+++ Document section +++

The Court held that government involvement in this case creates "a state-sponsored and state-directed religious exercise in a public school.

Wisconsin v. Yoder (May 15, 1972) Fact- Jonas Yoder and Wallace Miller, both members of the Old Order Amish religion, and Adin Yutzy, a member of the Conservative Amish Mennonite Church, were prosecuted under a Wisconsin law that required all children to attend public schools until age 16.

The Court held that individual's interests in the free exercise of religion under the First Amendment outweighed the State's interests in compelling school attendance beyond the eighth grade. In the majority opinion by Chief Justice Warren E. Burger, the Court found that the values and programs of secondary school were "in sharp conflict with the fundamental mode of life mandated by the Amish religion," and that an additional one or two years of high school would not produce the benefits of public education cited by Wisconsin to justify the law.Justice William O. Douglas filed a partial dissent but joined with the majority regarding Yoder.

*Santa Fe School Independent School District v. Doe (Jun 19, 2000) Fact- Prior to 1995, a student elected as Santa Fe High School's student council chaplain delivered a prayer, described as overtly Christian, over the public address system before each home varsity football game.

The Court held that the District's policy permitting student-led, student-initiated prayer at football games violates the Establishment Clause. The Court concluded that the football game prayers were public speech authorized by a government policy and taking place on government property at government-sponsored school-related events and that the District's policy involved both perceived and actual government endorsement of the delivery of prayer at important school events.

*Grutter v. Bollinger (Jun 23, 2003) Fact- In 1997, Barbara Grutter, a white resident of Michigan, applied for admission to the University of Michigan Law School. Grutter applied with a 3.8 undergraduate GPA and an LSAT score of 161. She was denied admission. The Law School admits that it uses race as a factor in making admissions decisions because it serves a "compelling interest in achieving diversity among its student body."

The Court held that the Equal Protection Clause does not prohibit the Law School's narrowly tailored use of race in admissions decisions to further a compelling interest in obtaining the educational benefits that flow from a diverse student body.

Gratz v. Bollinger (Jun 23, 2003) Fact- In 1995, Jennifer Gratz applied to the University of Michigan's College of Literature, Science and the Arts with an adjusted GPA of 3.8 and ACT score of 25. In 1997, Patrick Hamacher applied to the University with an adjusted GPA of 3.0, and an ACT score of 28. Both were denied admission and attended other schools. The University admits that it uses race as a factor in making admissions decisions because it serves a "compelling interest in achieving diversity among its student body."

+++ Dataset +++

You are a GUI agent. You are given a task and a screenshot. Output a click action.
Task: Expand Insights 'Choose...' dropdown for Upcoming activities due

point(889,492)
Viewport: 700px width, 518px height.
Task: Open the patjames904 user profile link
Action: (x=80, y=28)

+++

◆ **Exercise tasks**:
**a.** Reproduce the Supreme Court case summaries word for word between "The Court held that the Equal" and "diverse student body.", inclusive.
**b.** Resume the Supreme Court case summaries at the point where they stop.
The items come from a separate source unrelated to the Supreme Court case summaries.

◆ **Expected outputs**:
**a.**
The Court held that the Equal Protection Clause does not prohibit the Law School's narrowly tailored use of race in admissions decisions to further a compelling interest in obtaining the educational benefits that flow from a diverse student body.

**b.**
The Court held that the University of Michigan's use of racial preferences in undergraduate admissions violates both the Equal Protection Clause and Title VI.

McCreary County, KY v. ACLU of Kentucky and Van Orden v. Perry (Jun 27, 2005) Fact- Thomas Van Orden sued Texas in federal district court, arguing a Ten Commandments monument on the grounds of the state capitol building represented an unconstitutional government endorsement of religion.

The Court held that the establishment clause did not bar the monument on the grounds of Texas' state capitol building. The plurality deemed the Texas monument part of the nation's tradition of recognizing the Ten Commandments' historical meaning. Though the Commandments are religious, the plurality argued, "simply having religious content or promoting a message consistent with a religious doctrine does not run afoul of the establishment clause."

*Church of Lukumi Babalu Aye, Inc. v. City of Hialeah (Jun 11, 1993) Fact- The Church of Lukumi Babalu Aye practiced the Afro-Caribbean-based religion of Santeria. Santeria used animal sacrifice as a form of worship in which an animal's carotid arteries would be cut and, except during healing and death rights, the animal would be eaten.

The Court held that the ordinances were neither neutral nor generally applicable. The ordinances had to be justified by a compelling governmental interest and they had to be narrowly tailored to that interest. The core failure of the ordinances were that they applied exclusively to the church. The ordinances singled out the activities of the Santeria faith and suppressed more religious conduct than was necessary to achieve their stated ends. Only conduct tied to religious belief was burdened. The ordinances targeted religious behavior, therefore they failed to survive the rigors of strict scrutiny.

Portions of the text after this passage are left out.